**The data**.
◇ ◇ ◇ ◇ ◇ ◇ ◇
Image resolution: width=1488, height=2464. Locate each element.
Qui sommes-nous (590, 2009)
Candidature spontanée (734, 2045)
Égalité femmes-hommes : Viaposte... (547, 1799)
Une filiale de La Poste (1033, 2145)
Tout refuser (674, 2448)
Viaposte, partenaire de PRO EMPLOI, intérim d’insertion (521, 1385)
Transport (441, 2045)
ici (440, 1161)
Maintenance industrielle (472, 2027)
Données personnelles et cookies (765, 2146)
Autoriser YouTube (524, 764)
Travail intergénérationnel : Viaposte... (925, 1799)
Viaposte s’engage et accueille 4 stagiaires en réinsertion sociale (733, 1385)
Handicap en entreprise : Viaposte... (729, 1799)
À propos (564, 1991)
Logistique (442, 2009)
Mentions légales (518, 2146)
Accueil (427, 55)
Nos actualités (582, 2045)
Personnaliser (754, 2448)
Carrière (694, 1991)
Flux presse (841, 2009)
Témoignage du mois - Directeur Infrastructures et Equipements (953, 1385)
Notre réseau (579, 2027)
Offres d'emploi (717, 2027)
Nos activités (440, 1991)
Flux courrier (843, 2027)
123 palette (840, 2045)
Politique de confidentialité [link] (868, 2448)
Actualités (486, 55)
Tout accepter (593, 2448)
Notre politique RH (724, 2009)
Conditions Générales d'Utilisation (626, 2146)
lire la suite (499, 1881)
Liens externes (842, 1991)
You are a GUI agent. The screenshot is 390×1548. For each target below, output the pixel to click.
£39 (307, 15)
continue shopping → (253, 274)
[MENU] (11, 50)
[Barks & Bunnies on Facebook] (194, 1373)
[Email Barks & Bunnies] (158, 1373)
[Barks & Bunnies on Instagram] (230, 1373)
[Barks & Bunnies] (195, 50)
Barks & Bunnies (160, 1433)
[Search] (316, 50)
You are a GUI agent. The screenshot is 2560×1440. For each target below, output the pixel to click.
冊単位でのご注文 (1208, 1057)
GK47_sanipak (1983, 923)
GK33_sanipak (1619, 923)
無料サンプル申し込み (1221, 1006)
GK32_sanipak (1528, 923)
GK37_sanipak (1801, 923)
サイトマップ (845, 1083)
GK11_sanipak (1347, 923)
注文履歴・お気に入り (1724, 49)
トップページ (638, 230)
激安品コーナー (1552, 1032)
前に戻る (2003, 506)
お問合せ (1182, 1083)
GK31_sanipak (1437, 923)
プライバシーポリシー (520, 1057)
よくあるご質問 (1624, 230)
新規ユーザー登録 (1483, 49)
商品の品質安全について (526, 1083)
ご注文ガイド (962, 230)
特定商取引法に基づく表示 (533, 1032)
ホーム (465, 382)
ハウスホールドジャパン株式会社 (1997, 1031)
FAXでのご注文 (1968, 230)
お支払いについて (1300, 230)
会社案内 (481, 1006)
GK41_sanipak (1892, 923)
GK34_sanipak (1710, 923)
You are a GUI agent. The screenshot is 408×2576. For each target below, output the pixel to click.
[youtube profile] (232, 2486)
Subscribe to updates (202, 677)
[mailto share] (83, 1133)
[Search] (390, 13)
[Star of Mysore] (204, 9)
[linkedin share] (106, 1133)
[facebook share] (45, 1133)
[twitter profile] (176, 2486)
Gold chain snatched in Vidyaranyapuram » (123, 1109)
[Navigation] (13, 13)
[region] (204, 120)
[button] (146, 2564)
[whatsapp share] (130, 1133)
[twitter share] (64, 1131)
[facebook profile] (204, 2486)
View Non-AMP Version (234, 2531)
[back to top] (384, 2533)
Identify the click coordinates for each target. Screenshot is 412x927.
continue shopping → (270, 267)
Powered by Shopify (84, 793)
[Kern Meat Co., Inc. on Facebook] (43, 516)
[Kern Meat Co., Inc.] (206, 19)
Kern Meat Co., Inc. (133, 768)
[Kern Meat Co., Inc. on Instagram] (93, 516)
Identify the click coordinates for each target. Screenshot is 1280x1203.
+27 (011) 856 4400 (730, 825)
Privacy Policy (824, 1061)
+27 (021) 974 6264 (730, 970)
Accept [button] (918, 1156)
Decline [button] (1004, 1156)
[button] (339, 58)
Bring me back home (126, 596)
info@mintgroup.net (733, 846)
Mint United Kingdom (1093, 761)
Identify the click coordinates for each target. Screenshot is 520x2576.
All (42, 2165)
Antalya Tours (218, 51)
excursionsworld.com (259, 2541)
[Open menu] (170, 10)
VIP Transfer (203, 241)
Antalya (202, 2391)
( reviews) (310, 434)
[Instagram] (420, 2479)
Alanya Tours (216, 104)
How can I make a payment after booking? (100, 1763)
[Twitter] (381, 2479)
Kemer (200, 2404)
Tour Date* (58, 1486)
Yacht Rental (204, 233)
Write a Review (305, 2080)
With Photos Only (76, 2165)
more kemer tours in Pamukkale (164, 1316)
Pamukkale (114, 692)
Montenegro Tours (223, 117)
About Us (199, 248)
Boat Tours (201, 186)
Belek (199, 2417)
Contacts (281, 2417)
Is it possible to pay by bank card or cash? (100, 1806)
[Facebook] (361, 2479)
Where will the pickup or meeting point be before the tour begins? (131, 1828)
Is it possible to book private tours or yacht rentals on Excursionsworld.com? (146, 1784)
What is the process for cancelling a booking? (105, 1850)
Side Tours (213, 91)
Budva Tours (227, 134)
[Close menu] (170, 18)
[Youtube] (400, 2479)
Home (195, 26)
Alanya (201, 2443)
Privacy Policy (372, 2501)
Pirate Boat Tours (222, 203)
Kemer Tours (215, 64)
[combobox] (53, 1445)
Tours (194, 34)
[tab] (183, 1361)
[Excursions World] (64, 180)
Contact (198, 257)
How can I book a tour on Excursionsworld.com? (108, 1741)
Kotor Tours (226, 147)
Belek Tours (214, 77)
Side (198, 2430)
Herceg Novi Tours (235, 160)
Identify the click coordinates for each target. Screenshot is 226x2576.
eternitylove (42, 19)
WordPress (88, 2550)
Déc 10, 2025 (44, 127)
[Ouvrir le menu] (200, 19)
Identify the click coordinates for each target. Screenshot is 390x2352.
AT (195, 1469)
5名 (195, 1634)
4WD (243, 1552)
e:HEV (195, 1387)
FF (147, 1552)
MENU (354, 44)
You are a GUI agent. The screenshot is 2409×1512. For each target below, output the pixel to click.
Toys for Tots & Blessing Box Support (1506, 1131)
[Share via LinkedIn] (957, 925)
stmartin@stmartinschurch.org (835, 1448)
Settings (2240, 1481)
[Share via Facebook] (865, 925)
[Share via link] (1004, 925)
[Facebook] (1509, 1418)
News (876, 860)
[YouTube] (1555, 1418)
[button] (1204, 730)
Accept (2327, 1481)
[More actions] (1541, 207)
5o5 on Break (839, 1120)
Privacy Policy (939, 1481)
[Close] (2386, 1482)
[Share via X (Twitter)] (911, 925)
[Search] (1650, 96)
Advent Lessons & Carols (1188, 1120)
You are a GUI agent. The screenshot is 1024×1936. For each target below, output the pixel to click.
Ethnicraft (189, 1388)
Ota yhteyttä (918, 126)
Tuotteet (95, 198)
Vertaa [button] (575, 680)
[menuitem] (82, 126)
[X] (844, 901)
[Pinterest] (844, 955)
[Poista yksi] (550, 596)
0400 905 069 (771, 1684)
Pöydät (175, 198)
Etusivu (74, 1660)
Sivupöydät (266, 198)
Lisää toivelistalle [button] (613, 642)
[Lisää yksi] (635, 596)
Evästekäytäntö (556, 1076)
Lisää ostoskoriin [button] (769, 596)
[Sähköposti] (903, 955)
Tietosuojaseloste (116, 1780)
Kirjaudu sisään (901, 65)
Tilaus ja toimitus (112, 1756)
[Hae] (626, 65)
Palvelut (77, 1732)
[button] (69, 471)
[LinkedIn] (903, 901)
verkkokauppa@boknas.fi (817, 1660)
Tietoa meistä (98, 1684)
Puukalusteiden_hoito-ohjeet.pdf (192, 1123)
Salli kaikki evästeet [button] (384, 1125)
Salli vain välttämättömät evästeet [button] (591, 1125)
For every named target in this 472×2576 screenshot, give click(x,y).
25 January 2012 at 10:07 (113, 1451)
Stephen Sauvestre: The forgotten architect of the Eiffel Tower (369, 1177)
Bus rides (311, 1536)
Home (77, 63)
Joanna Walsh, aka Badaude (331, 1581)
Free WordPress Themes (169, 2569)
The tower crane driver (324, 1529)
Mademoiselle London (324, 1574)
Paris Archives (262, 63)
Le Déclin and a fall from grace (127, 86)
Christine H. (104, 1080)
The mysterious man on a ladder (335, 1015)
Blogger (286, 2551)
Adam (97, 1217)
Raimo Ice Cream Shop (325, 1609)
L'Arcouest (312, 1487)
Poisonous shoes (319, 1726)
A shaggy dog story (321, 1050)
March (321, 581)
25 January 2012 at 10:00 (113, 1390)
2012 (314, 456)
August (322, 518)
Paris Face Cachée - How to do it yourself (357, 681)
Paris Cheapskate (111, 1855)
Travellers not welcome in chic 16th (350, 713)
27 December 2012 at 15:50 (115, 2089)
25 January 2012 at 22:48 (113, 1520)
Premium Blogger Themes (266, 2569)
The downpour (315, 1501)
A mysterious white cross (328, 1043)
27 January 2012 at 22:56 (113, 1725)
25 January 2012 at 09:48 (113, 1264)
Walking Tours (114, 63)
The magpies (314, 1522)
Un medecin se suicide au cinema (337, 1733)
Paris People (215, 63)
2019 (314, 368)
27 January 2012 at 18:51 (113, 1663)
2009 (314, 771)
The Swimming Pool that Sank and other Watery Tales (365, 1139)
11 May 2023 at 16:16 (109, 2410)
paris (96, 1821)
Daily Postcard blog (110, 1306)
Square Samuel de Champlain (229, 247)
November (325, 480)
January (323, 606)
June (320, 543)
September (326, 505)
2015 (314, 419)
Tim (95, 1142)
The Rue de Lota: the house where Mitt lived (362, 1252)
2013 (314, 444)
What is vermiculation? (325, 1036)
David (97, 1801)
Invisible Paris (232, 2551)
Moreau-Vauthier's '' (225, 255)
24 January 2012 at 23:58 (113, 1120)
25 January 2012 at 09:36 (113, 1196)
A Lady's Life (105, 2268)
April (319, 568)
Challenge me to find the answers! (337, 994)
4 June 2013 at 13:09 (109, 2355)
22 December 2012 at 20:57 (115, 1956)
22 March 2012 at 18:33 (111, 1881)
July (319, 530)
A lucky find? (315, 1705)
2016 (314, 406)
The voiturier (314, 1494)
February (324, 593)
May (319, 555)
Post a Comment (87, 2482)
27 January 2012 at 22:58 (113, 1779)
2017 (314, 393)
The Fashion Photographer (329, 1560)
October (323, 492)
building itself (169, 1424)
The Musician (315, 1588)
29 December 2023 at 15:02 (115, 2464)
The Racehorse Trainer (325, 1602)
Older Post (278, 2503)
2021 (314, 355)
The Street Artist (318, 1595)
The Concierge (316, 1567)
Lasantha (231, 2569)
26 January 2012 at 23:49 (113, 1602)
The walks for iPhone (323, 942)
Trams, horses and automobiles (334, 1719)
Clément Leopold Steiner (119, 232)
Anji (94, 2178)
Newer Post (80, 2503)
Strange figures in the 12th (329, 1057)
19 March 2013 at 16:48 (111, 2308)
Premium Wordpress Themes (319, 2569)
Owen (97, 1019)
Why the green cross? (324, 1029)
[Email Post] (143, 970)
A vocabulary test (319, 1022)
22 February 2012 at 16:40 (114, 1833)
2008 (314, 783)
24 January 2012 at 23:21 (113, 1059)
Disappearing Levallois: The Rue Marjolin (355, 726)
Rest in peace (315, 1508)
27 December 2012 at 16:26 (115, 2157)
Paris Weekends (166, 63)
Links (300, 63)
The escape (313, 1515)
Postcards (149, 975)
◇ ◇ ◇ ◇ ◇ ◇ ◇
**What the exercise asks**. After locating the line with "0400 905 069 (771, 1684)" in the material above, return it and each line after it exactly, ending at the line with "[Sähköposti] (903, 955)".

**Answer to the problem**.
0400 905 069 (771, 1684)
Pöydät (175, 198)
Etusivu (74, 1660)
Sivupöydät (266, 198)
Lisää toivelistalle [button] (613, 642)
[Lisää yksi] (635, 596)
Evästekäytäntö (556, 1076)
Lisää ostoskoriin [button] (769, 596)
[Sähköposti] (903, 955)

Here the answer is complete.